Material shown:
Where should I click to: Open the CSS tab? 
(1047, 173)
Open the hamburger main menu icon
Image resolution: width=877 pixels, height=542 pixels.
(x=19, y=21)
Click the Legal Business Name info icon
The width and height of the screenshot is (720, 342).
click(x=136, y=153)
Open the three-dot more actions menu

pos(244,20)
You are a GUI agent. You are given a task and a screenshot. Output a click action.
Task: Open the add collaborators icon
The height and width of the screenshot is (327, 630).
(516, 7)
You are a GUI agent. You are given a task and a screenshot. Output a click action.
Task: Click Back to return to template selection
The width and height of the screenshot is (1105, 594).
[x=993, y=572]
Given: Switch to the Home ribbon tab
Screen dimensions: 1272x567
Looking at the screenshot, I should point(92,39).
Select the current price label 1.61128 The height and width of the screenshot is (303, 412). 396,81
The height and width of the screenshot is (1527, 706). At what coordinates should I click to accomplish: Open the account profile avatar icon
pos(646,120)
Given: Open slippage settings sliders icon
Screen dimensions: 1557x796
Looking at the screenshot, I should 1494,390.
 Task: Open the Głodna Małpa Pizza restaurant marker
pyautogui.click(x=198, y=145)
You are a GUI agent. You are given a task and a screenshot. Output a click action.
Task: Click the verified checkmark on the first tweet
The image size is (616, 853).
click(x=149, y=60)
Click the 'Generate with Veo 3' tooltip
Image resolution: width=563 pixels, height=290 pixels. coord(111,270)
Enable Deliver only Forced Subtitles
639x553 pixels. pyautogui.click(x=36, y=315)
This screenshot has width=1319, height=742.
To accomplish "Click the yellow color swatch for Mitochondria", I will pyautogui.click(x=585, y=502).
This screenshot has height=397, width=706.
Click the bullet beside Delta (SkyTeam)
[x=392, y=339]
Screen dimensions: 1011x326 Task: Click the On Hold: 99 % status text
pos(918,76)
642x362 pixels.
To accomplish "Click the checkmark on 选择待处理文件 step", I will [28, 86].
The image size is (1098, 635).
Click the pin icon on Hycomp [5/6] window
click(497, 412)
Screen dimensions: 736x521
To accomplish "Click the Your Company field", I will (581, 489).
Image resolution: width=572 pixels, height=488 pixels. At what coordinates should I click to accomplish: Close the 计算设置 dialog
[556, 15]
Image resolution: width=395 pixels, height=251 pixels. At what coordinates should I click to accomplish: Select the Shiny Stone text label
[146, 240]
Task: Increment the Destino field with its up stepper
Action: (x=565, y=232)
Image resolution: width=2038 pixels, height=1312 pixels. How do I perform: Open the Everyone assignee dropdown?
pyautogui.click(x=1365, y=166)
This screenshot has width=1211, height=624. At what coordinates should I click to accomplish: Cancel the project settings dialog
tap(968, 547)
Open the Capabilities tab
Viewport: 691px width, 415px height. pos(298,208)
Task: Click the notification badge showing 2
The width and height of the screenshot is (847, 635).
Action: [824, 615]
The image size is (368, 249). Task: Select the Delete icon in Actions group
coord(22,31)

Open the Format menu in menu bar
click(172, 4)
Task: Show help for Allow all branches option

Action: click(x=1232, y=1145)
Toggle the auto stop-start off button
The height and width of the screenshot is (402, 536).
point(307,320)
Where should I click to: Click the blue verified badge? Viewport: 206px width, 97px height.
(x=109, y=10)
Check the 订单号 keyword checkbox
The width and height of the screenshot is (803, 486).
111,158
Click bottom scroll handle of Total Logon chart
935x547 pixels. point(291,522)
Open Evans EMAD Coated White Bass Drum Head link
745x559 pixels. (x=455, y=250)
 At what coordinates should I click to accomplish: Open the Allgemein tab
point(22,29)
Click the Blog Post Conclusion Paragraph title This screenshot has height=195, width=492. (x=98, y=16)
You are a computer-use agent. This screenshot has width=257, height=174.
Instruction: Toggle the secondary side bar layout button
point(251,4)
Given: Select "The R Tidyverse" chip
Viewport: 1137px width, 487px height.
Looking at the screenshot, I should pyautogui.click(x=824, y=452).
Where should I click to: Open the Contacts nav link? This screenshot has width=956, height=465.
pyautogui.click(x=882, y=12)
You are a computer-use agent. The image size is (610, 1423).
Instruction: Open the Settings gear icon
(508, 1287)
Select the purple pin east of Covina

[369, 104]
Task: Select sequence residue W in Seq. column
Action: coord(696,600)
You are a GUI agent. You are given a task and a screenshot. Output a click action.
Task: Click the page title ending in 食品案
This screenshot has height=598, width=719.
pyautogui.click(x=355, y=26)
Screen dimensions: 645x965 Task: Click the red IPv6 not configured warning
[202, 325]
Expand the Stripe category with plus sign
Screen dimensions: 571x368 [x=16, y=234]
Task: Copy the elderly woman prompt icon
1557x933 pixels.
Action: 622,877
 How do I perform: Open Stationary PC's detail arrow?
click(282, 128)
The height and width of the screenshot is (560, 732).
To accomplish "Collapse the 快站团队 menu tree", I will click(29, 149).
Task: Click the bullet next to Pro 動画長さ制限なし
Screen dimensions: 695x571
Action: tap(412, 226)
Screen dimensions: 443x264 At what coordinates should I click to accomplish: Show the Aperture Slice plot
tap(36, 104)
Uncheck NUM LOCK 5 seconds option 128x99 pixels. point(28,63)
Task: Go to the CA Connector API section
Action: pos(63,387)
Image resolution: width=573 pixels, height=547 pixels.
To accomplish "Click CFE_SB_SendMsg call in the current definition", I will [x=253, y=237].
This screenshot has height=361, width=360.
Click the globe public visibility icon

Exercise brief: In the part of the records that opens with the line containing "Open the hamburger main menu icon" and closes with the line containing "pos(244,20)", replace "menu" with "dropdown" and reproduce those lines with nothing else altered.

Task result:
Open the hamburger main dropdown icon
Image resolution: width=877 pixels, height=542 pixels.
(x=19, y=21)
Click the Legal Business Name info icon
The width and height of the screenshot is (720, 342).
click(x=136, y=153)
Open the three-dot more actions dropdown

pos(244,20)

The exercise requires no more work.